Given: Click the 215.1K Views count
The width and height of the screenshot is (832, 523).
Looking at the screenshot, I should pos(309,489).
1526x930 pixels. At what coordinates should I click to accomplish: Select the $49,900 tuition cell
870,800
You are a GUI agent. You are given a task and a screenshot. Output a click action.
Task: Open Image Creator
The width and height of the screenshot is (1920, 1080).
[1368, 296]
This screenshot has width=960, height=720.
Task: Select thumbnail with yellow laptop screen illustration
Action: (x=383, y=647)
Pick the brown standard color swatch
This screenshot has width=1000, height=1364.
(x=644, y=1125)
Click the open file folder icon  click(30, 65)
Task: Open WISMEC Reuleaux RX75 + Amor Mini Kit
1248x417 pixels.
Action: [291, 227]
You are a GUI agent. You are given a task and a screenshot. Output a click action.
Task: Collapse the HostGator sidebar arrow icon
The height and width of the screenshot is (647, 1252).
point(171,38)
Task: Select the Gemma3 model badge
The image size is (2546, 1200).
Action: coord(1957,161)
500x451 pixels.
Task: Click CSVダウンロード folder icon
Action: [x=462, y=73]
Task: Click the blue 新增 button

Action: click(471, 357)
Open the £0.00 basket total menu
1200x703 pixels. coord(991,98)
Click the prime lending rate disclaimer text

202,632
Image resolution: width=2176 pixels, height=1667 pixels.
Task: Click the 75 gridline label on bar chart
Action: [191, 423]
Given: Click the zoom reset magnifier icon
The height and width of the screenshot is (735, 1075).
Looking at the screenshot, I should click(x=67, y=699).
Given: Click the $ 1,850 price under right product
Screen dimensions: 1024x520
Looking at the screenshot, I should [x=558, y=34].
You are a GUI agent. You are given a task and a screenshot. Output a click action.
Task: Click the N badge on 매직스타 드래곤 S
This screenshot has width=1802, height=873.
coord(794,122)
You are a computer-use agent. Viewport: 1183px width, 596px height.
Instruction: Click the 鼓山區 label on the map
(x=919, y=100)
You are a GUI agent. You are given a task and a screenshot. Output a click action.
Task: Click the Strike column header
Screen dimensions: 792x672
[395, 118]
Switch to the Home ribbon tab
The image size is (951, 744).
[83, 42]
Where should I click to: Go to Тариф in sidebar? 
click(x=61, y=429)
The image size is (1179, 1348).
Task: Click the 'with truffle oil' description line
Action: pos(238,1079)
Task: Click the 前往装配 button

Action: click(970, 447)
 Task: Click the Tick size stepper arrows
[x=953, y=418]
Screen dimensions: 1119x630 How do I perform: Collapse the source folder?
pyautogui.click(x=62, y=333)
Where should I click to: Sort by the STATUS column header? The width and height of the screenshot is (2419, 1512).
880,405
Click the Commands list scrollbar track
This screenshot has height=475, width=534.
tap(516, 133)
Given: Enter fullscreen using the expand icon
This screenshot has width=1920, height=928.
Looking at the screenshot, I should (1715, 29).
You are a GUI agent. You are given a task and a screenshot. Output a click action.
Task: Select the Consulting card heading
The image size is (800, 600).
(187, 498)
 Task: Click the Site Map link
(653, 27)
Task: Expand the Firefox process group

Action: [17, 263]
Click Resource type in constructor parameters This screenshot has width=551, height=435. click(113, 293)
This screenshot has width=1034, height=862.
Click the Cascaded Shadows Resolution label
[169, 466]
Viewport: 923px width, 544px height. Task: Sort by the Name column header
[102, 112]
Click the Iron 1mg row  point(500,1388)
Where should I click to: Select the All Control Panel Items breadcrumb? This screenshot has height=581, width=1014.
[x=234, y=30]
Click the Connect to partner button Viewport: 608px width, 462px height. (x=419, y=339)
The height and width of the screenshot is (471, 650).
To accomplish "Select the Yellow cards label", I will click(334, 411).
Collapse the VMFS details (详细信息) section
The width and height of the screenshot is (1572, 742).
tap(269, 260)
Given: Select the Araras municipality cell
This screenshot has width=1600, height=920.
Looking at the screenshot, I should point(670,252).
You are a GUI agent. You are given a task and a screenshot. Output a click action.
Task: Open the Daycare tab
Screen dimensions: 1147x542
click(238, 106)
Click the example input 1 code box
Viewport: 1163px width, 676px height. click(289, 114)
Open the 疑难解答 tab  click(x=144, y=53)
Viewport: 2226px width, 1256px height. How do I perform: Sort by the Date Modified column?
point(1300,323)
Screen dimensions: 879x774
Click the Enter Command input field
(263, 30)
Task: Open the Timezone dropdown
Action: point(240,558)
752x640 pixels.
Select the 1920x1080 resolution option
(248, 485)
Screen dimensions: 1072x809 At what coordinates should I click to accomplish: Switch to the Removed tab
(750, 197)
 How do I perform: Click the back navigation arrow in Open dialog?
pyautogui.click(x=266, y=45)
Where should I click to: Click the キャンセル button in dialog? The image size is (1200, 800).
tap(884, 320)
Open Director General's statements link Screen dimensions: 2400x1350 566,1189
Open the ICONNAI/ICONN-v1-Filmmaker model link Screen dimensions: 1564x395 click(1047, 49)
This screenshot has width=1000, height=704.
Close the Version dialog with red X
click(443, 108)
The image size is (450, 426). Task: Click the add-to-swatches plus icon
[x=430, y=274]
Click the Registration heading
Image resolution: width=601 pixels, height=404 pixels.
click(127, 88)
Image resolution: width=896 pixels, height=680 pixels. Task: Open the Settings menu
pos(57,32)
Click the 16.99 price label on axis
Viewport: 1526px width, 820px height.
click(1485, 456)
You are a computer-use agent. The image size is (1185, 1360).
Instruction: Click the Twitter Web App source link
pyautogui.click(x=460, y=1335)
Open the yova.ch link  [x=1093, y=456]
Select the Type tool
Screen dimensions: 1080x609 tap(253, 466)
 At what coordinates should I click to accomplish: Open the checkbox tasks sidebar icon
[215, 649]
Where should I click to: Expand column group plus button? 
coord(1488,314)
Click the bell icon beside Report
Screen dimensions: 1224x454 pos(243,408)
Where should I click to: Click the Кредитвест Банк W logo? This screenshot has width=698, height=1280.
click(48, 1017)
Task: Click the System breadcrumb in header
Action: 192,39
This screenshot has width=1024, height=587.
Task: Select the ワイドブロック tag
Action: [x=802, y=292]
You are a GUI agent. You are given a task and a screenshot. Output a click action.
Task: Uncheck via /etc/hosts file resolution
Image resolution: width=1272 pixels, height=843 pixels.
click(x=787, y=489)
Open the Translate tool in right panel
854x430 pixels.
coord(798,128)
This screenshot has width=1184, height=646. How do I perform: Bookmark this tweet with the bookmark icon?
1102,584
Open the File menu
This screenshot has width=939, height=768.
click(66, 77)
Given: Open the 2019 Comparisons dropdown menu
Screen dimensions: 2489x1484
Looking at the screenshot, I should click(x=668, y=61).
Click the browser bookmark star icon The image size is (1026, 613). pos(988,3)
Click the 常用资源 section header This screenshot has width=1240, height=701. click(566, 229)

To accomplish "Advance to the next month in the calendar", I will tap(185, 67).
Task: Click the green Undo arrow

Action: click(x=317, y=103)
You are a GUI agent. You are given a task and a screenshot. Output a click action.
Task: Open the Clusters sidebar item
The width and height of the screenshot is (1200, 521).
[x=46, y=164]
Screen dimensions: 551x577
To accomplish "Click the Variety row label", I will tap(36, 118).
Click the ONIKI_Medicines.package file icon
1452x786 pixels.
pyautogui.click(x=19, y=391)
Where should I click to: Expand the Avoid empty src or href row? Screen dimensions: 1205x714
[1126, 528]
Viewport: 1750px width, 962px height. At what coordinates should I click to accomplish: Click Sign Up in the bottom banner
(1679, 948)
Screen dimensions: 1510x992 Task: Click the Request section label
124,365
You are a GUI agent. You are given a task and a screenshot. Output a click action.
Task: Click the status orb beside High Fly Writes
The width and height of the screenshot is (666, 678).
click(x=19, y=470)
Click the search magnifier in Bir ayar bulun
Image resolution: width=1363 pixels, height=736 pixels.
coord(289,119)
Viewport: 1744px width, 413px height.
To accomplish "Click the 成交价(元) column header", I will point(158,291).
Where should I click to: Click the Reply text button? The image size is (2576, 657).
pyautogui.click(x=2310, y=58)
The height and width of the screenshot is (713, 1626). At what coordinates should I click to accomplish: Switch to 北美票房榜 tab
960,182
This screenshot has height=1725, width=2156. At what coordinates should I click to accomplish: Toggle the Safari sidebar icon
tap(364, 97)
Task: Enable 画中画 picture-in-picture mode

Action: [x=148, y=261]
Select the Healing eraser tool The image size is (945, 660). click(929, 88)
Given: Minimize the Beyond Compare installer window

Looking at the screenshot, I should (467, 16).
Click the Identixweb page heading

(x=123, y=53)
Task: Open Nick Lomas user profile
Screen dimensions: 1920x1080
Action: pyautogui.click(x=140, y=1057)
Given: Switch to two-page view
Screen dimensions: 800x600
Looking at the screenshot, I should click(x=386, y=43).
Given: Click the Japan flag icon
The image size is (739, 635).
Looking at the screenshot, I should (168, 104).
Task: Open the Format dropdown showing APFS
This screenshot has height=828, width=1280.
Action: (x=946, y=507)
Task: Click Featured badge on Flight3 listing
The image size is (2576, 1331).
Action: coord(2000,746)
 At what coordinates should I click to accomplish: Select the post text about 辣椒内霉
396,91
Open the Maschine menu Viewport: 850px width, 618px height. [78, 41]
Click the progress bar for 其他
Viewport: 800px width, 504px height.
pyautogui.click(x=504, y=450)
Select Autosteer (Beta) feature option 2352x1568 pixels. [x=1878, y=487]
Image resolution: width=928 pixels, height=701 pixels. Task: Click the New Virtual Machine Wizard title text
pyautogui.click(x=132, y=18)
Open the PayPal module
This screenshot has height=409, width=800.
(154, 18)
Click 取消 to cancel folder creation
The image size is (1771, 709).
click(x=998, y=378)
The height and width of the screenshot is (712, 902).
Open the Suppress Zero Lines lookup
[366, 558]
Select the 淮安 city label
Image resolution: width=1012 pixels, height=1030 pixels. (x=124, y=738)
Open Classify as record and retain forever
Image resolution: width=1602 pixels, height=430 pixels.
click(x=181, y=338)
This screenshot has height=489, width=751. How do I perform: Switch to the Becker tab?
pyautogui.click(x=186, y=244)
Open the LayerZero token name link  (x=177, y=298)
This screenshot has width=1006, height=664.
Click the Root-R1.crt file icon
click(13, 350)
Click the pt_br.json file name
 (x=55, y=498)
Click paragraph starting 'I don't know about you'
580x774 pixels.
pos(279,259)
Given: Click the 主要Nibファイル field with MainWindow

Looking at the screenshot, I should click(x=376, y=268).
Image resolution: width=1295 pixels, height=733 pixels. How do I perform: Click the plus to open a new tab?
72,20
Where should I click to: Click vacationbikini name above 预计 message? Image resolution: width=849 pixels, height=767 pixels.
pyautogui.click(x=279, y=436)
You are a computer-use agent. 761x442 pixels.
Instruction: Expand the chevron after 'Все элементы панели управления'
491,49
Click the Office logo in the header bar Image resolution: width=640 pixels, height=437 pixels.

▬▬▬▬▬▬▬▬▬▬

• REQUIRED WORK:
Collect every line of the records above that contains the word "dropdown", and copy each one.

• ANSWER:
Task: Open the Timezone dropdown
Given: Open the 2019 Comparisons dropdown menu
Task: Open the Format dropdown showing APFS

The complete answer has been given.